パウロなりにテサロニケ教会員を心配し、世話を焼いたことは事実ですが、パウロの思想も行いも理解しては貰
えず、苦労したと想像出来ます。その事実と、この表現、賛辞とは、何だかぴったとは合いません。

 多くの新約学者は、この手紙を、起源70年以降のものと考えます。そうしますと、使徒はパウロの著書では
ありません。

 それどころか、二テサロニケ書は、一テサロニケ書に反駁するために記されたものだと言う学者もあるそうです。

 そのような学説に拘っていますと、素直に聖書の言葉として聞くことが難しくなりますし、解釈にも困難を来しま
すので、一テサロニケ書との比較にはあまり触れないで、兎に角に、与えられている箇所を読んでまいります。ど
うしても必要なことだけは、その都度申します。


◇ もう一度3節前半。

 … 兄弟たち、あなたがたのことをいつも神に感謝せずにはいられません。…

 一テサロニケ書の冒頭は、

 … わたしたちは、祈りの度に、あなたがたのことを思い起こして、

   あなたがた一同のことをいつも神に感謝しています。…

 殆ど同じです。既に申しましたように、二テサロニケ書と、一テサロニケ書とには、大きな隔たりがあると考える
人があります。その通りかも知れませんが、著者がパウロでも、他の伝道者だったとしても、テサロニケ教会、一
つの教会に向かい合う根本姿勢は同じです。違いはありません。

 その教会が建てられていることが、その地に存在することが、神さまの御旨だと信じて、伝道者は働きます。そ
の大前提を疑ったら、伝道者の務めは、成り立ちません。


◇ その教会で、現在信仰生活を送る教会員も同じことです。先ず感謝でしょう。そこに教会があることに感謝
です。礼拝堂があり、10時30分から、礼拝が始まることに感謝です。どんなきっかけであれ、その教会に結び
連れられて通っていることに感謝です。

 玉川平安教会の場合は、今年が89年目ですから、その成り立ちもはっきりしています。誰と誰とが、この地
を選び、誰が礼拝を建てたのか、全て分かっています。そのことに、その人にも感謝です。大きな努力が、大き
な犠牲があって、初めて、この教会は生まれ育ちました。そのことに感謝です。

 89年間には、いろんなことがあったでしょう。失敗もあったことでしょう。中には、取り返しが付かないほどのこと
が合ったかも知れません。あったでしょう。しかし、今日も、こうして礼拝が守られています。そのことに感謝です。

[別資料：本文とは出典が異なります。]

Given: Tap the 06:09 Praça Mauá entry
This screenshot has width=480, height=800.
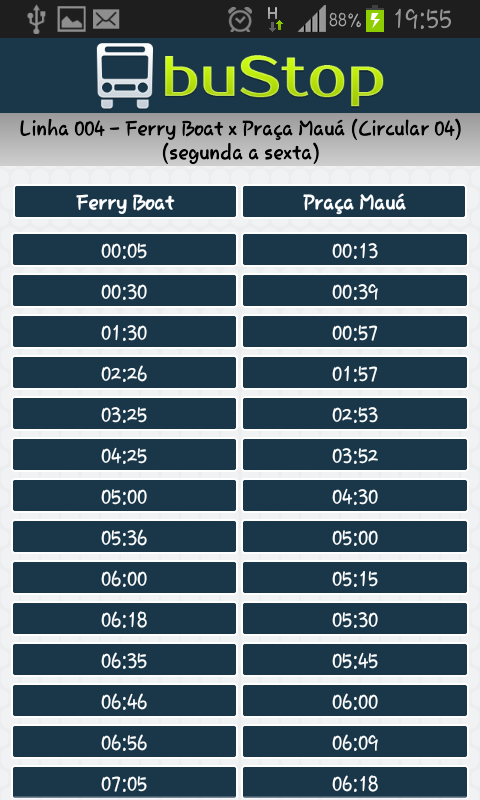Looking at the screenshot, I should pyautogui.click(x=355, y=741).
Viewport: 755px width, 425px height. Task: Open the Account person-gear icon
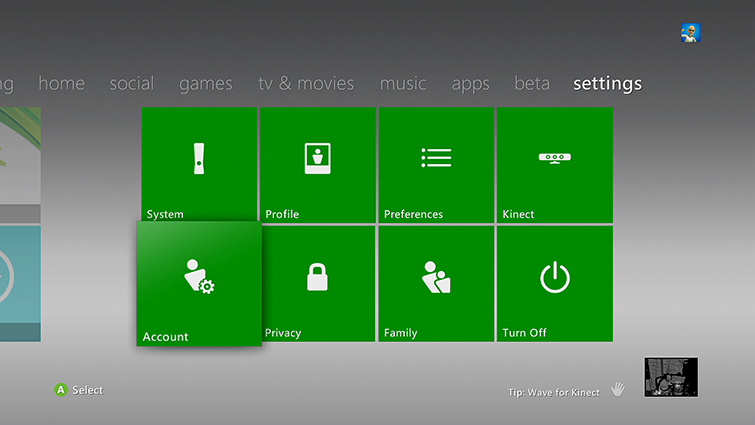pyautogui.click(x=198, y=276)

 これが、教会の土台です。この土台が揺らいだら、教会は崩壊に向かうかも知れません。


◇ 3節後半。

 … あなたがたの信仰が大いに成長し、お互いに対する一人一人の愛が、

  あなたがたすべての間で豊かになっているからです。…

 かつて何があったにせよ、教会がここに記されている様子ならば、素晴らしいことです。感謝できます。

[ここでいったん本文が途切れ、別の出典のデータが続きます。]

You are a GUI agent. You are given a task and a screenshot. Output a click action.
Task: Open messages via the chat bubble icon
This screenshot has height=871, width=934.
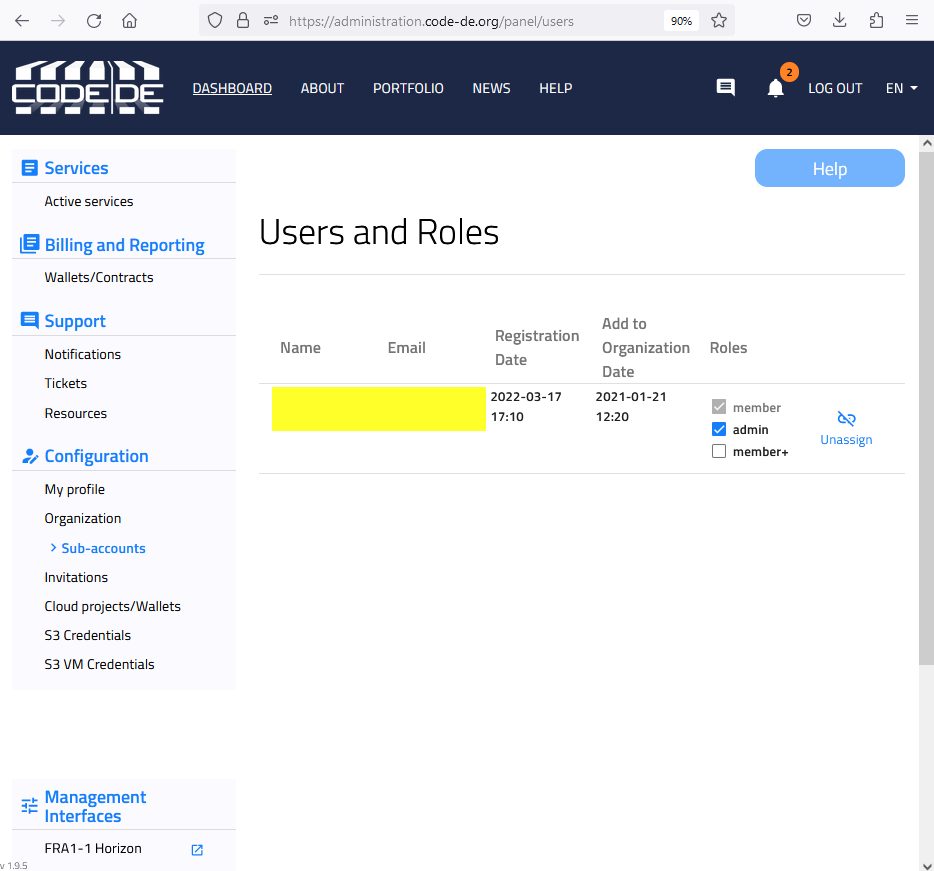[725, 88]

 『信仰が大いに成長し』、大事なことでしょうが、これは、当人にも良く分かりません。客観的評価など出来ま
せん。ただ、「信仰が大いに成長し」ますようにと祈るだけです。

 『お互いに対する一人一人の愛が、あなたがたすべての間で豊かになっている』、これは具体的なことです。
目にも見えることです。目に見えない愛もあるでしょうが、全体的には分かります。見えます。

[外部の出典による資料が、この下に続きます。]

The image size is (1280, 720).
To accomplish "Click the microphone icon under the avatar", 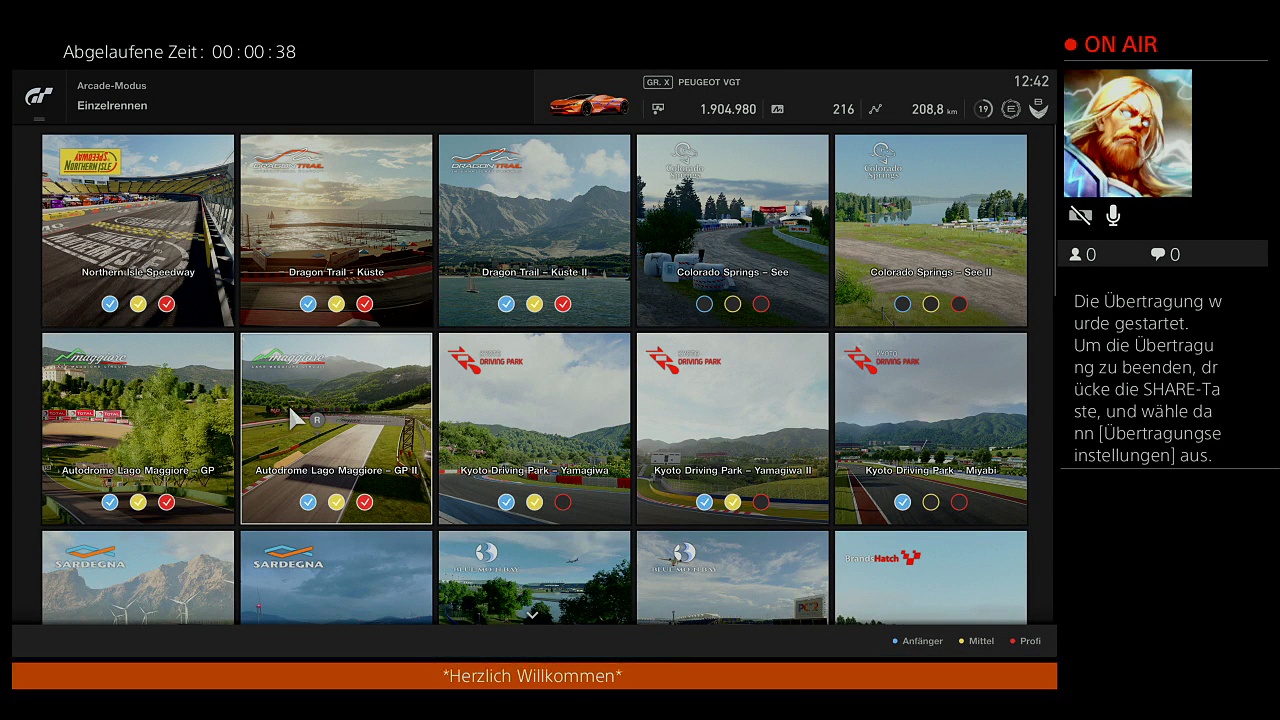I will 1113,215.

 初めて教会に入らした人の目に、教会がどのように映るでしょうか。簡単に言えば、仲良しだと映るでしょうか。
目に見える様子ではないかも知れませんが、分かると思います。

 逆にいがみ合っていたら、憎しみが教会を包んでいたら、これは見えます。隠すことは難しいでしょう。

 お互いに無関心で、信仰的にも人間的にも、交わりが希薄だったら、これは、いがみ合いや憎しみよりも、も
っと、目に付きます。

 私たちの教会が、使徒パウロに、その後ろにいるイエスさまに、『あなたがたのことをいつも神に感謝せずにはい
られません。』と言って貰いたいなら、なすべきことは一つです。少なくとも、その逆は、あってはなりません。憎し
みに支配され、いがみ合う教会は、パウロに感謝して貰えません。イエスさまに喜んで貰えません。


◇ 4節。

 … あなたがたが今、受けているありとあらゆる迫害と苦難の中で、

  忍耐と信仰を示していることを、神の諸教会の間で誇りに思っています。…

 『あらゆる迫害と苦難の中』だそうです。テサロニケ教会は、平和で豊かな教会ではありません。テサロニケの
町は、ローマ帝国内でも、最も繁栄した町の一つです。辺境の地では戦が続いていても、テサロニケの町は、
平和だった筈です。しかし、テサロニケ教会は、脅威に囲まれていたのです。

 教会と文字を打つつもりで、脅威と打って仕舞いました。ふと思いついて、脅威の2文字の間に「か」と打って、
変換してみました。教会と変換出来ました。教会には脅威が付きもののようです。脅威の真ん中に教会は存
在するようです。

 『あらゆる迫害と苦難の中』にある教会、脅威に囲まれている教会は、しかし、パウロに感謝して貰え、イエス
さまに喜んで貰える教会だったのです。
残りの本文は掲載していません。